→ Textauszug
Die West-LB gibt es nicht mehr, ihre dunkle Vergangenheit aber ist sehr präsent: Sie soll Hunderte Cum-Ex-Millionen an den Fiskus zurückzahlen.

Von Klaus Ott, Meike Schreiber, Jan Willmroth und Nils Wischmeyer, Frankfurt

Die West-LB war eine Skandalbank, sie stand für Misswirtschaft, Selbstbedienung und politischen Filz im lange Zeit SPD-regierten Nordrhein-Westfalen. Und selbst heute ist die einstige Staatsbank, die nach Verlusten in Milliardenhöhe längst nicht mehr existiert, ein Fall für Staatsanwälte, Steuerfahnder und Kriminalbeamte. Nach Erkenntnissen der Ermittler machte das staatseigene Institut kräftig mit beim wohl größten Steuerdiebstahl in Deutschland: Um gleich 454 Millionen Euro soll die West-LB den Fiskus von 2005 bis 2007 bei Cum-Ex-Geschäften erleichtert haben. Jetzt wollen die Finanzbehörden in Nordrhein-Westfalen ihr Geld zurück. Das geht aus dem jüngst veröffentlichten Geschäftsbericht der Portigon AG hervor, der Nachfolgerin der Landesbank.

→ Schriftliche Anfrage 1
Übertrage den Satz „Jetzt wollen die Finanzbehörden in Nordrhein-Westfalen ihr Geld zurück.“ aus dem Textauszug über die West-LB ins Englische.
→ Schriftliche Anfrage 2
Schreibe den Textauszug über die West-LB im Anschluss an seinen letzten Satz weiter.

→ Gesammeltes Material
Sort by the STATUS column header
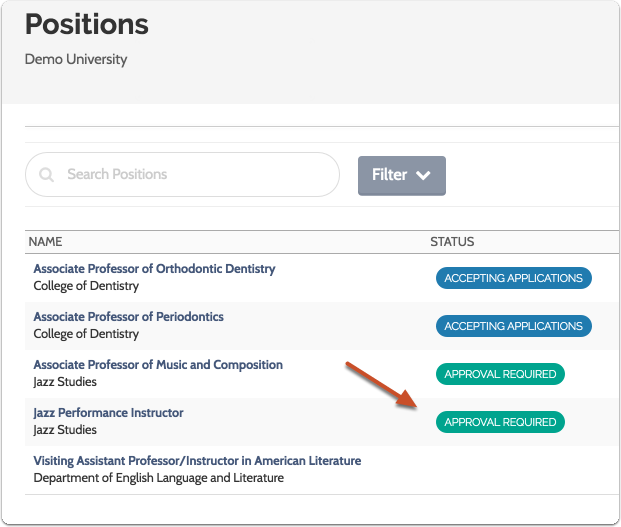 click(452, 242)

→ Lösung der Übung 1
Now the tax authorities in North Rhine-Westphalia want their money back.

→ Lösung der Übung 2
454 Millionen Euro - das ist einer der höchsten bislang bekannten Beträge, den eine einzelne Bank im Zuge dieses Skandals aus der Staatskasse gestohlen haben soll. Behörden in halb Deutschland untersuchen mehr als 400 verdächtige Geschäfte mehrerer Dutzend Banken mit einem Gesamtschaden in Höhe von 5,4 Milliarden Euro. Grob gerechnet soll jeder zwölfte Euro auf die West-LB entfallen.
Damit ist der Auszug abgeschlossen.